======== SOURCE TEXT

I tend to get i- irritated easy enough, but I mean, unless they're doing it all hours of the night, just shut your d- your, uh, windows, crank up some tunes, blast some metal at 'em.
And I gotta say, uh, last night, one of the things that occurred to me at the Trans-Siberian Orchestra show, looking around at the crowd, you know, every type of person imaginable there, and that was a straight-up metal show. Like,
it, it was crushingly heavy at times, and everybody was just loving it. Trans-Siberian Orchestra needs to point that out on stage, "Are you guys enjoying this metal show?" Then maybe we'd get people to, uh, you know, come check out some other metal shows. It was crazy. All right, uh, what else do we have here?

================

(SET PROBLEM 1)
In the transcript about a metal show, which band's show did the speaker attend last night?

======== ENTRIES PROVIDED

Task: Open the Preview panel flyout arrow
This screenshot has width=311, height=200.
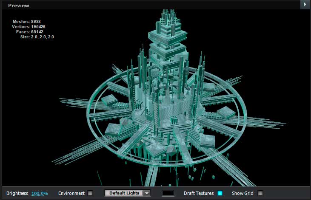Action: pos(305,5)
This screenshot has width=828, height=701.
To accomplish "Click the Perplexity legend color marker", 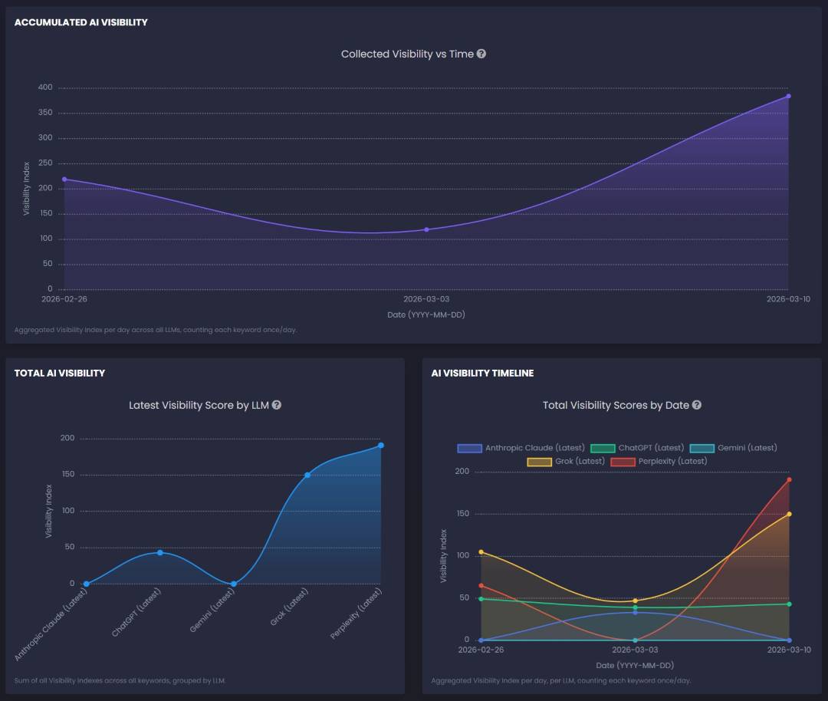I will (x=623, y=461).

================

(SET PROBLEM 2)
Pull out each line of the records that contains the word "This", and copy those lines in full.

(FINAL RESULT 1)
Trans-Siberian Orchestra

(FINAL RESULT 2)
This screenshot has width=311, height=200.
This screenshot has width=828, height=701.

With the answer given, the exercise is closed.